A social life that hinges heavily around hospital visits and funerals naturally begins to take its toll on Diane, causing her to increasingly reflect on her own mortality. The use of narrated diary entries to offer insight into her state of mind is disappointingly clunky, but the final sequences are formally inventive, with Jones adopting a more explicitly subjective perspective to convey a vivid sense of his protagonist hurtling through her twilight years.

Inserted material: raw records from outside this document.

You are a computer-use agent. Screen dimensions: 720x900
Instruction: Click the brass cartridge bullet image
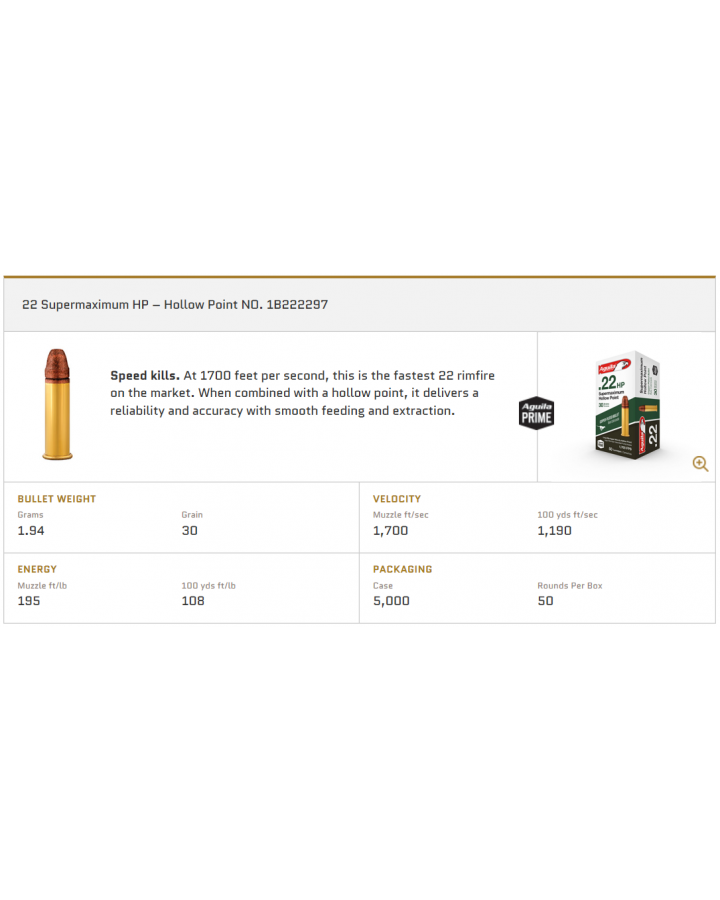[x=57, y=404]
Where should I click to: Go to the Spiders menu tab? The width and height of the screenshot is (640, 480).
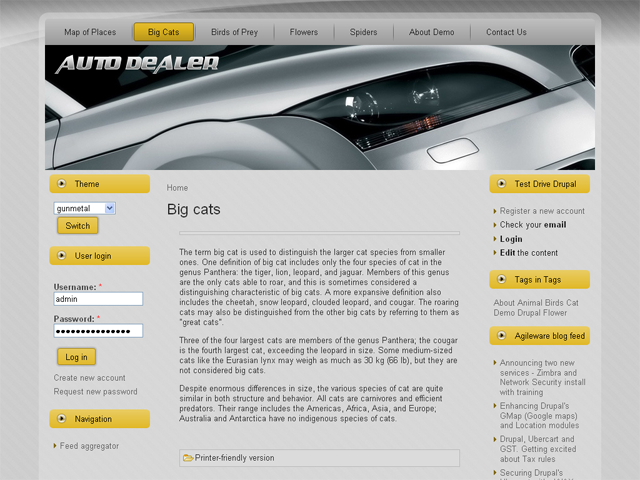(x=363, y=32)
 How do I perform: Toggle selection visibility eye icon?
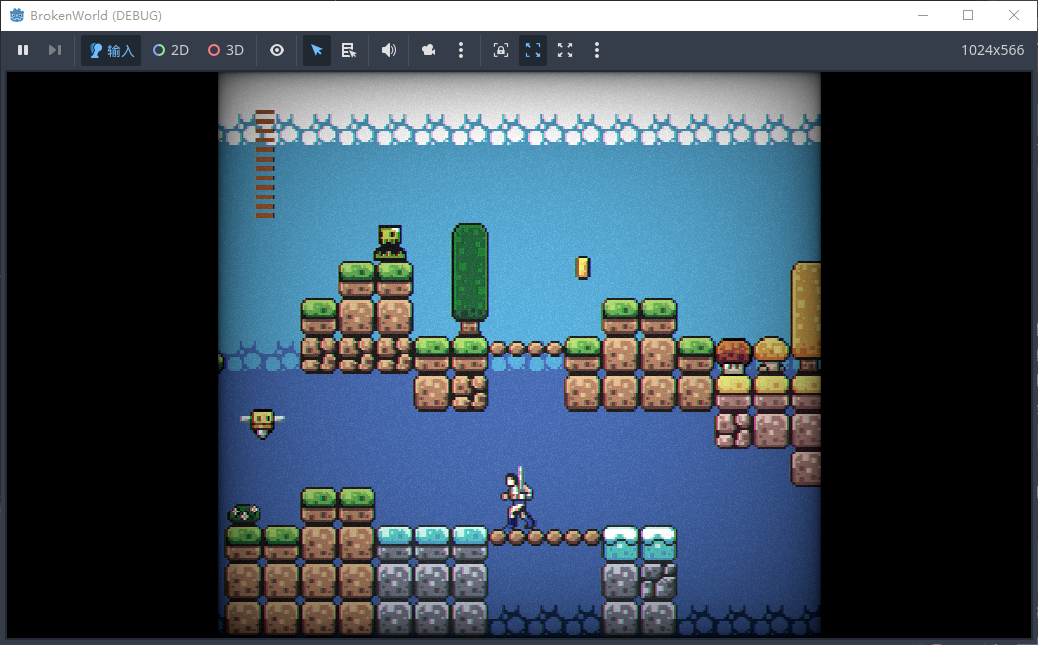coord(277,50)
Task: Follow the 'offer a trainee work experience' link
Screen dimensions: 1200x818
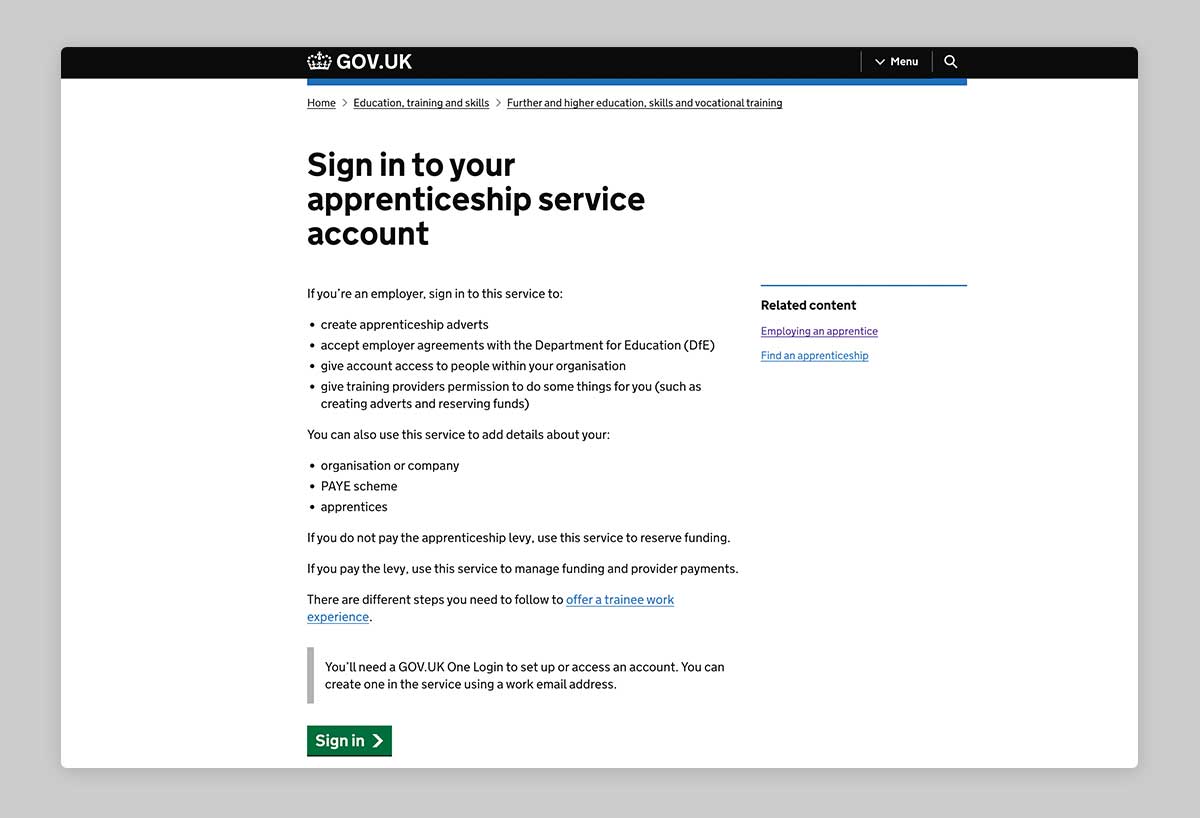Action: [619, 600]

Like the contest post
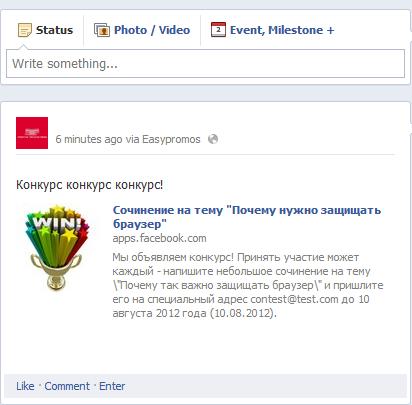pyautogui.click(x=25, y=386)
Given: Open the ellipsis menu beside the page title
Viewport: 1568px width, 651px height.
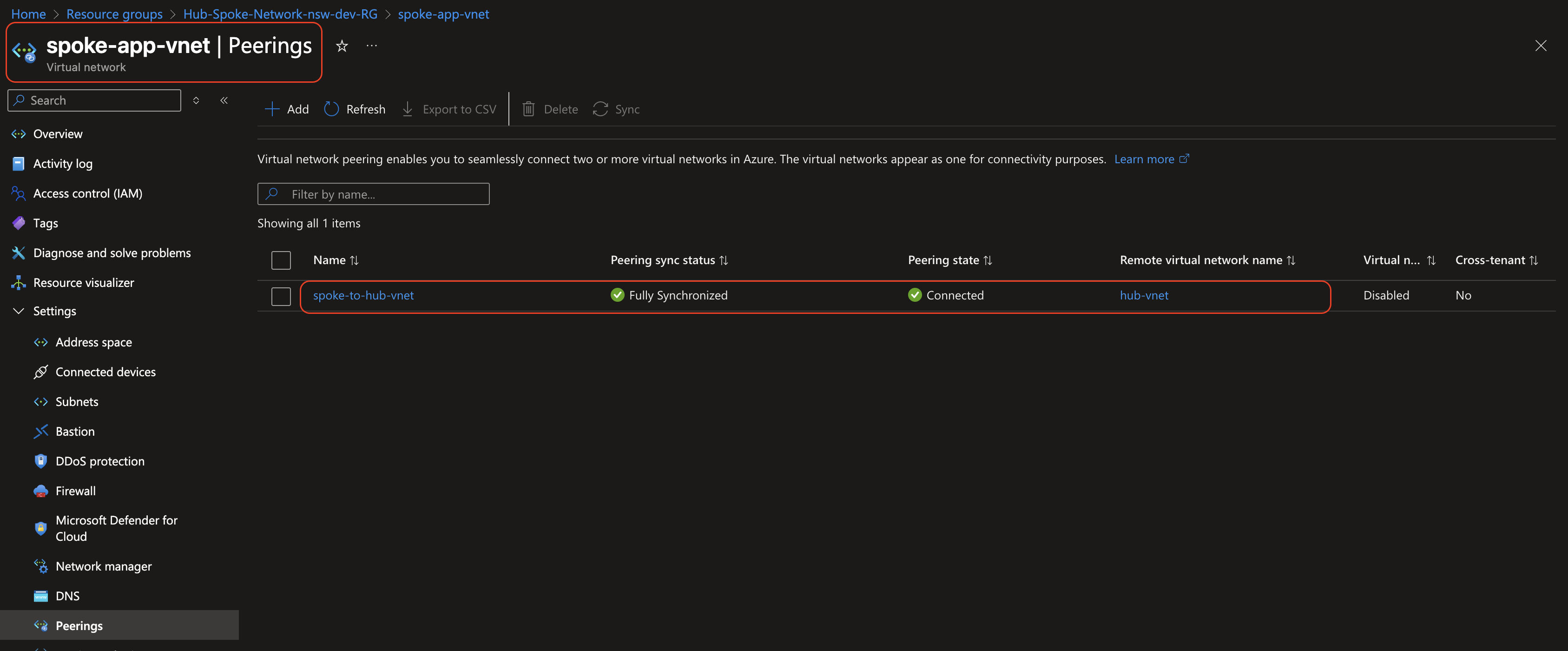Looking at the screenshot, I should 371,46.
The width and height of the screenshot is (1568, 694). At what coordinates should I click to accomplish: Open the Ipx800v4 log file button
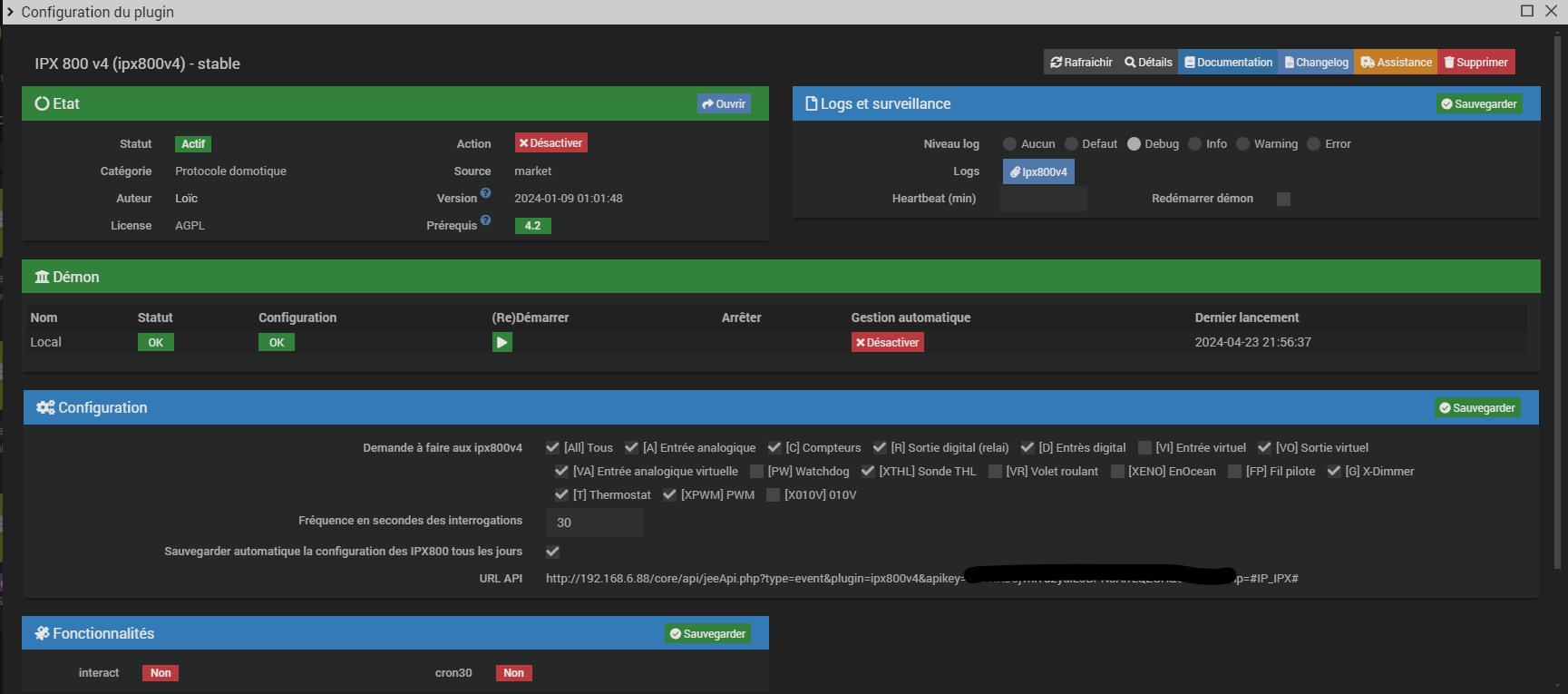pos(1038,171)
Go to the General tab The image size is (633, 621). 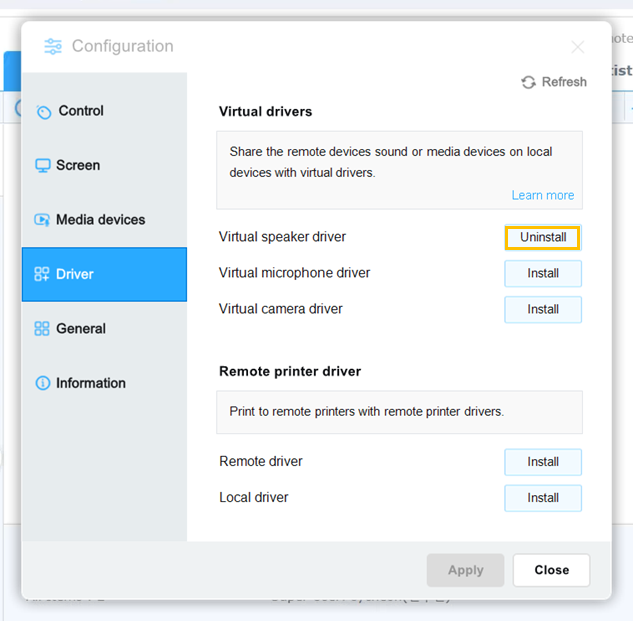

The film is at its strongest, however, when dealing with the specifics of growing old in the early 21st century. In one particularly anxiety-inducing scene, a moment of inevitable tragedy is rudely interrupted by a mobile call alerting Diane to a potential crisis that she must immediately tend to. It serves as a stark reminder that, in an increasingly connected society, information travels at a speed that can make it difficult to process, and also that once you hit a certain age, the bad news will inevitably begin to outweigh the good. Yet the film never succumbs to despair, with Diane’s innate decency evidently enriching the lives of those around her, and Jones supplying enough warmth and humour to take the edge off his bleaker observations.